Starting from the line containing "Given: Open Data", give again every line through the end of the entries, word for word. Pictures stay out of the copy.

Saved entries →

----

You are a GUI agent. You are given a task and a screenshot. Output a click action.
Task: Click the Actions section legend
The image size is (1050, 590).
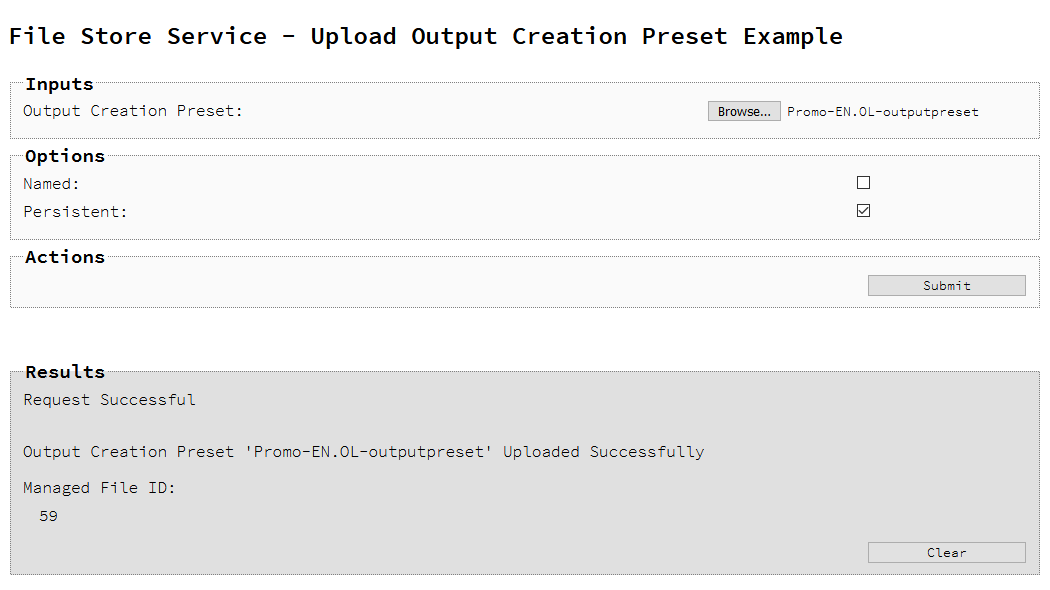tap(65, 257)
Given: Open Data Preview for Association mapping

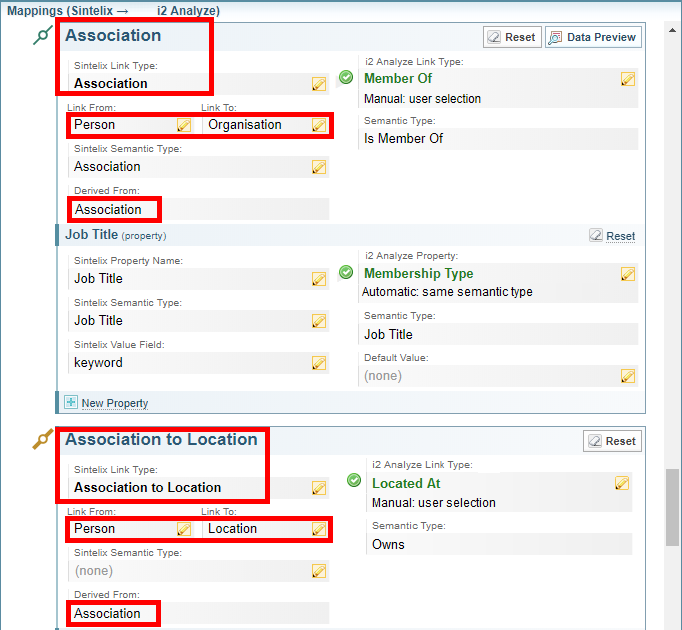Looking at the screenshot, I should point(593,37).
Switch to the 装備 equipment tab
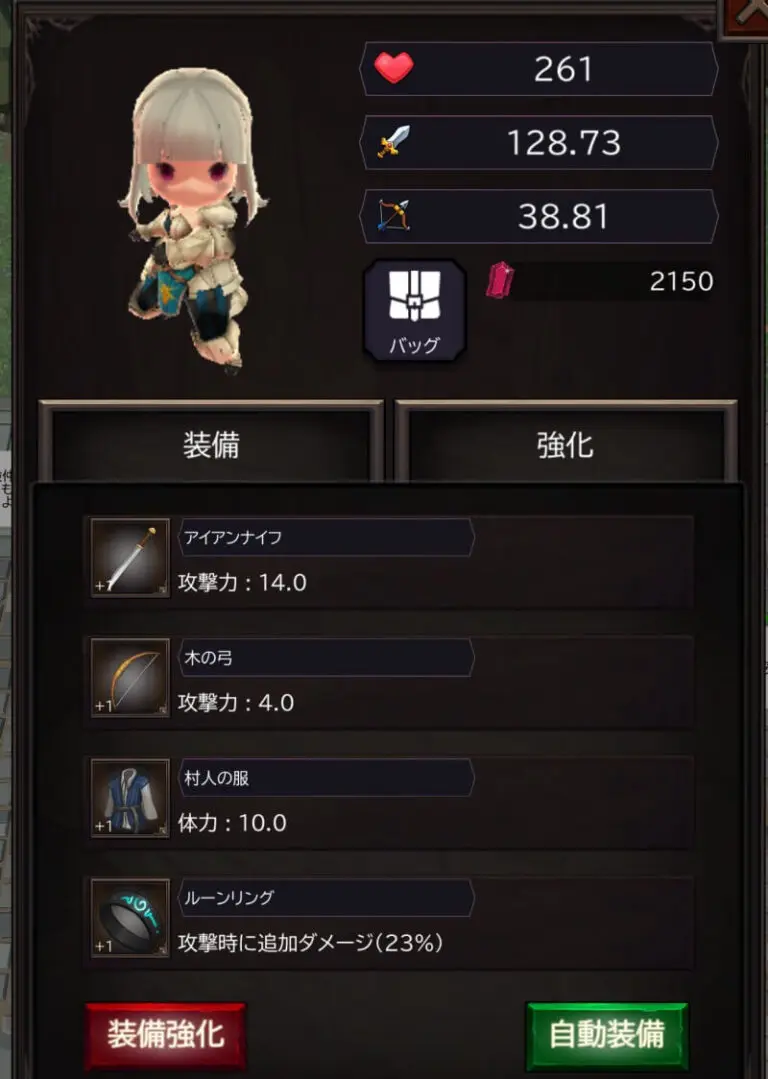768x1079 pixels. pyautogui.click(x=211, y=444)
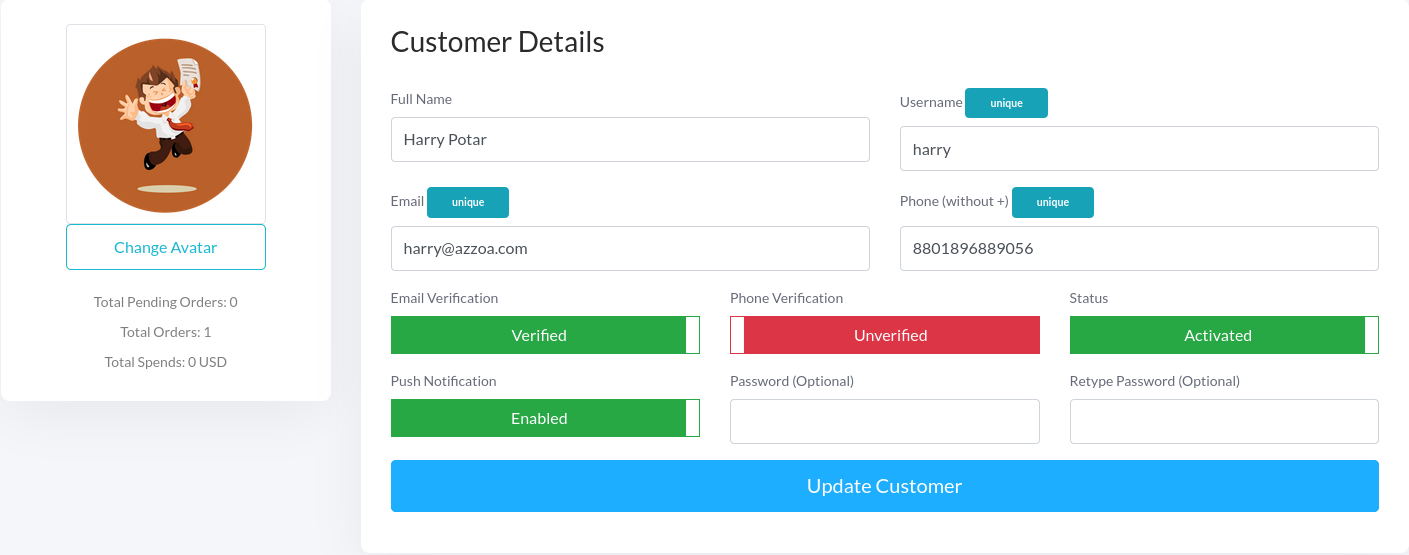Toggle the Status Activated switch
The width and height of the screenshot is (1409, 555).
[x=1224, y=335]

----

YOUR RESPONSE →
Given: Open Data Preview for Association mapping

Looking at the screenshot, I should point(593,37).
Switch to the 装備 equipment tab
768x1079 pixels. pyautogui.click(x=211, y=444)
Toggle the Status Activated switch
The width and height of the screenshot is (1409, 555).
[x=1224, y=335]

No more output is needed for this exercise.